─── 読む文章 ───

Findyスキル偏差値や発信力レベルの上位者に、日々のアウトプットで得られた経験や継続のコツを尋ねる連載企画。今回のゲストは、スキル偏差値「Go 72.4」「Rust 70.9」「TypeScript 70.4」、発信力「レベル10」のゴリラさんです! GitHubでの自作ツール公開やZennでの技術記事執筆のほか、Vimのコミュニティ活動も精力的にこなすゴリラさんへ、始めたきっかけや継続のコツを聞きました。
自分がほしいものは、誰かのほしいものだった
― 多岐にわたる活動をされていますが、アウトプット活動を始めた当時のことを教えてください。
ゴリラ: 2018年に自作したDocker向けのTUIクライアント「docui」を、GitHubに公開したことが始まりです。当時の僕はOSSについてあまり理解していませんでしたが、約2kものStarがつくほどの反響があって驚きました。この影響で「Docker Meetup Tokyo」から声がかかり、初めてのイベント登壇を経験しました。
またちょうど同じ頃、Vimにもはまっていて、他の人にも使い方を聞いてみたいと思ったのですが、適切なオフラインイベントがなかったので、自ら「ゴリラ.vim」というコミュニティを立ち上げ、月1回ペースでイベントや発信を続けていました。こうした活動をご覧いただいたのか、さくらインターネット社が運営するウェブメディア「さくらのナレッジ」から声をかけていただき、「Vimはいいぞ!ゴリラと学ぶVim講座」という連載記事を執筆することになりました。

「Vimはいいぞ!ゴリラと学ぶVim講座」(出典:「さくらのナレッジ」)
― 「docui」が始まりだったのですね! 多くの人の関心を集めたのは、なぜだったと思いますか?
ゴリラ:正直、運がよかったんだと思います。これは僕自身がDockerの操作を楽にしたくてつくったので、同じ気持ちを抱いていた人が多かったのかもしれません。その後、Kubernetesで同様の操作ができる「K9s」が発表されましたが、そちらはStarが約3万もつくほど爆発的な人気でしたから、TUIはそれくらい需要が高いと思います。
それからGitHubに公開するのと同時にRedditにも投稿したのですが、それも広まるきっかけになったと思います。GitHubのトレンドにも掲載されて、一気にStarが伸びた感じでした。
― 初めてのOSS公開とのことですが、自作ツールを公開することに抵抗はなかったのですか?
ゴリラ:抵抗はなかったです。むしろ「誰かの役に立てるとうれしい」という原体験があるので、僕にとってはとても自然なことでした。自分が不便だと思うことを見つけて、それを解消するツールをつくる。それをGitHubで公開したり、RedditやZennで紹介する記事を書く。そしてチャンスがあったらイベントで登壇する—。というように、僕にとっては、つくることと広めることは一連の流れでやっています。

─── データ ───

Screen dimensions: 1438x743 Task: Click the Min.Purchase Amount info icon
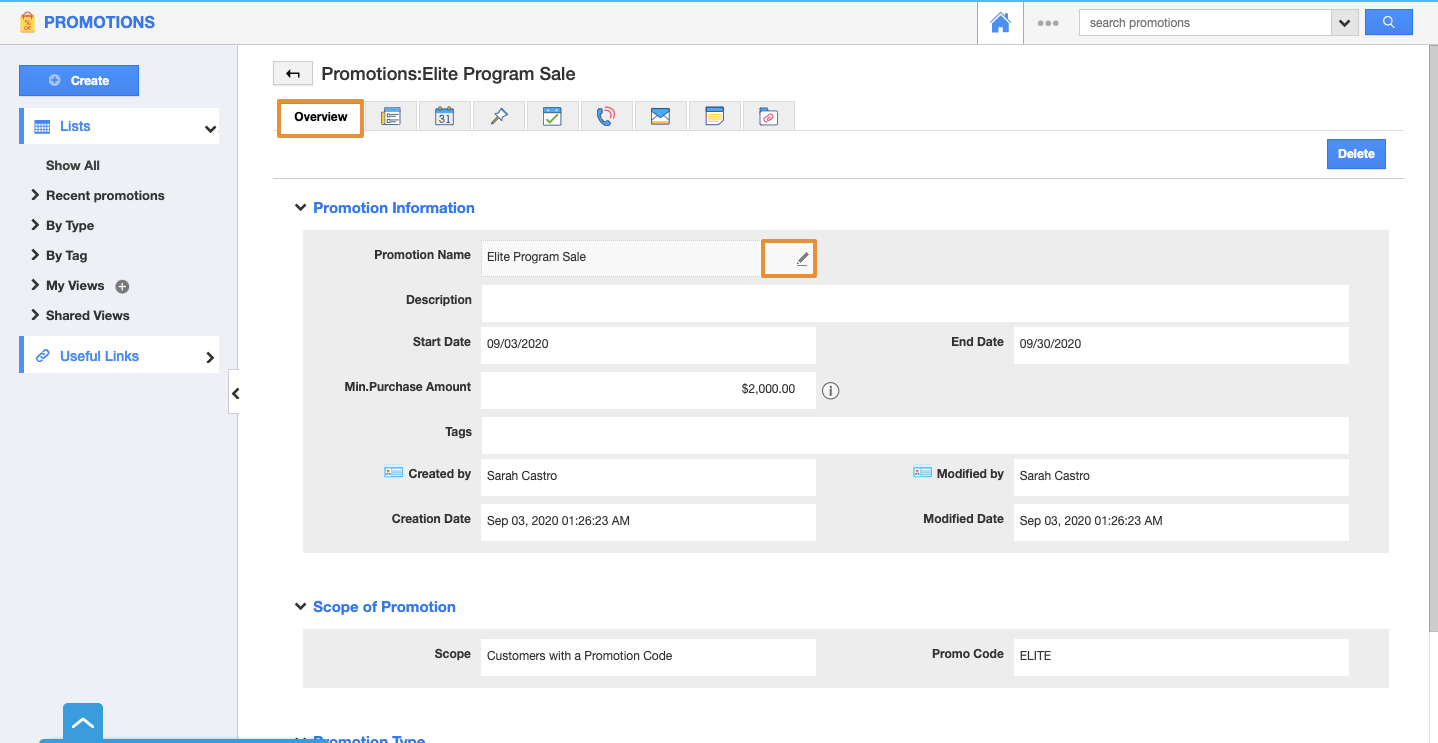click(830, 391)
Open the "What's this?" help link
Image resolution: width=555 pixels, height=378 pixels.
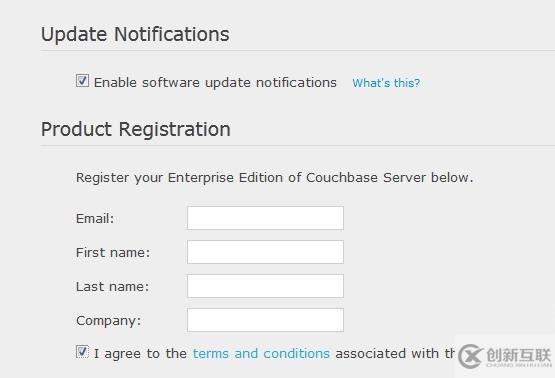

───

課題一覧:
**A.** インタビュー記事の冒頭に出てくるスキル偏差値を、言語名と数値の組ですべて挙げてください。
**B.** インタビュー記事を、最後の発言の続きとして書き進めてください。
データはインタビュー記事とは無関係です。

回答一覧:
**A.** Go 72.4、Rust 70.9、TypeScript 70.4

**B.**
― 「誰かの役に立てるとうれしい」と感じた原体験についてお伺いできますか?
ゴリラ:当時の僕はPCのキッティングや銀行ATMの清掃など、全くプログラミングに関係のない仕事をしていたのですが、とある業務を自動化するツールをつくったところ、「もう、業務自動化を専門でやってほしい!」と言われるほど、とても喜ばれたんです。自分がつくったもので役に立てたことが本当にうれしくて、プログラマーを目指そうと思いました。
― プログラミング未経験からの転職だったんですね!転職活動は大変じゃなかったですか?
ゴリラ:転職活動には、ちょっとおもしろいエピソードがあるんですよ。
「よし、プログラマーになろう」と心に決めたまさにその日、仕事で関わりのあった方から「駅まで一緒に帰りませんか?」と声をかけられたんです。普段は軽く雑談する程度の仲だったので、「珍しいな」と思いながら一緒に帰ったところ、駅で突然「転職に興味はありませんか?」と聞かれました。まるでタイミングを見計らっていたかのようですよね! このご縁で、僕はエンジニアの道に進むことになりました。
― すごい運命的なエピソードですね!
ゴリラ:そうですね。振り返ってみると、僕の人生ではこうした運命的な出来事が、必要なタイミングで、まるで用意されたかのように起こってきた気がしています。
「docui」を開発したのも、ちょうど仕事の目的を見失って休職していた時期でした。SESのエンジニアとしてキャリアを積み、マネージャーや役員も経験しましたが、ふと、何のために働いているのかわからなくなってしまったんです。
そんな時に、自分がつくったOSSが誰かに使われるということを経験して、「ああ、自分は誰かの役に立てることが、一番のモチベーションなんだ」と思い出すことができたんです。
知名度が上がり、Xで仕事のオファーがくるように
― アウトプット活動が仕事に活きていると実感することはありますか?
ゴリラ:一番の変化は、知名度が上がったことで、Xを経由して仕事のオファーを直接いただくようになったことです。
案件の切れ目のタイミングで「次の仕事を探しています」という旨のポストをしたところ、複数社からDMをもらい、そのうちの某大手企業と契約することになりました。その案件は、グローバルで使われる大規模な社内システムで、協力会社を含め最大でおよそ300名規模のプロジェクトです。それが僕にとって、初めてテックリードになったプロジェクトでした。

― 営業スタイル自体が変わったんですね。技術的なスキルアップに関してはいかがですか?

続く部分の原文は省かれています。